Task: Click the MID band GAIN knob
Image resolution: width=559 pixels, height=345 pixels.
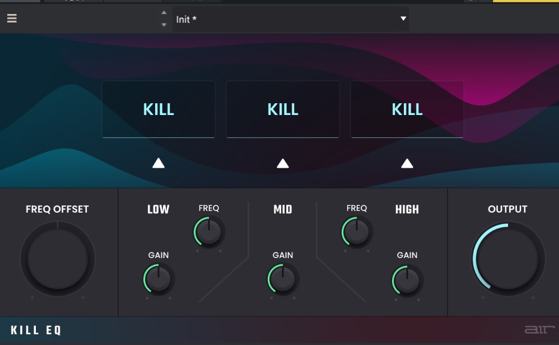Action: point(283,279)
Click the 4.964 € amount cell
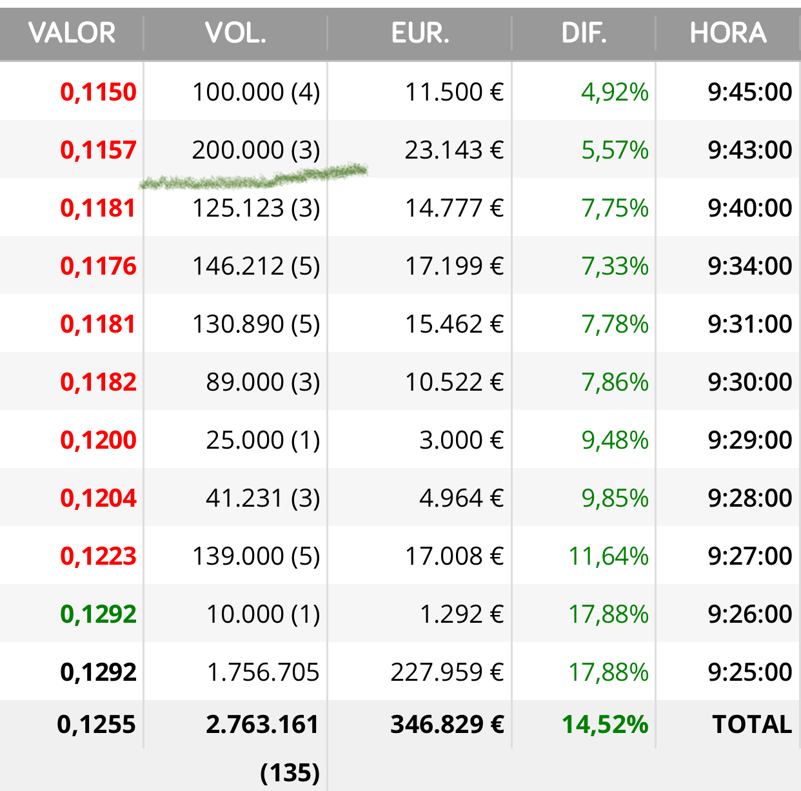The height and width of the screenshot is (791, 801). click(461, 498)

^^^^

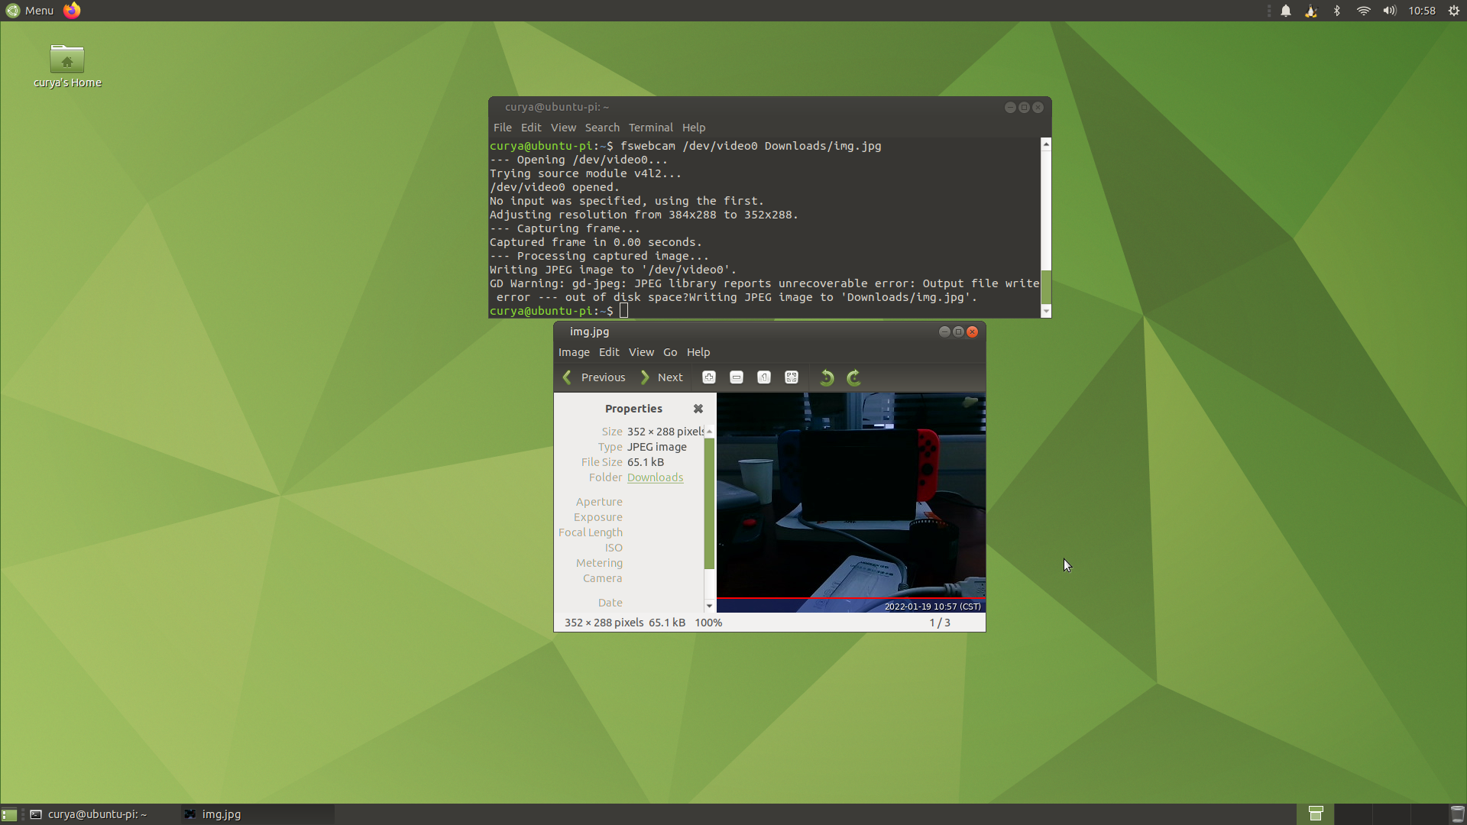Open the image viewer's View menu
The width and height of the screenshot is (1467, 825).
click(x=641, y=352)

^^^^

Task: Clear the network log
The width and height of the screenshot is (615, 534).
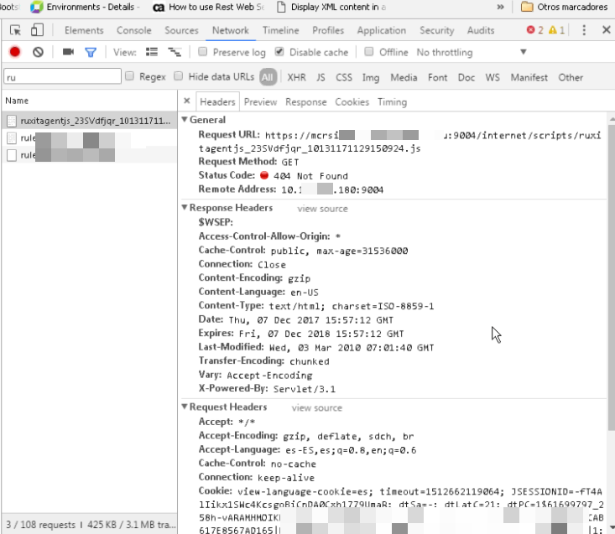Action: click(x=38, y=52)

^^^^

Write out the records in the stretch from the line containing "Task: Click the MID band GAIN knob" through the line containing "The height and" as a two-column CSV with the columns "text" and "answer", one row per record. Put each field in quotation marks, turn line breaks into spaces, and leave the pictures out.

Answer to this exercise —
text,answer
"Task: Click the MID band GAIN knob Image resolution: width=559 pixels, height=345 pixels.","Action: point(283,279)"
"Click the 4.964 € amount cell","The height and width of the screenshot is (791, 801). click(461, 498)"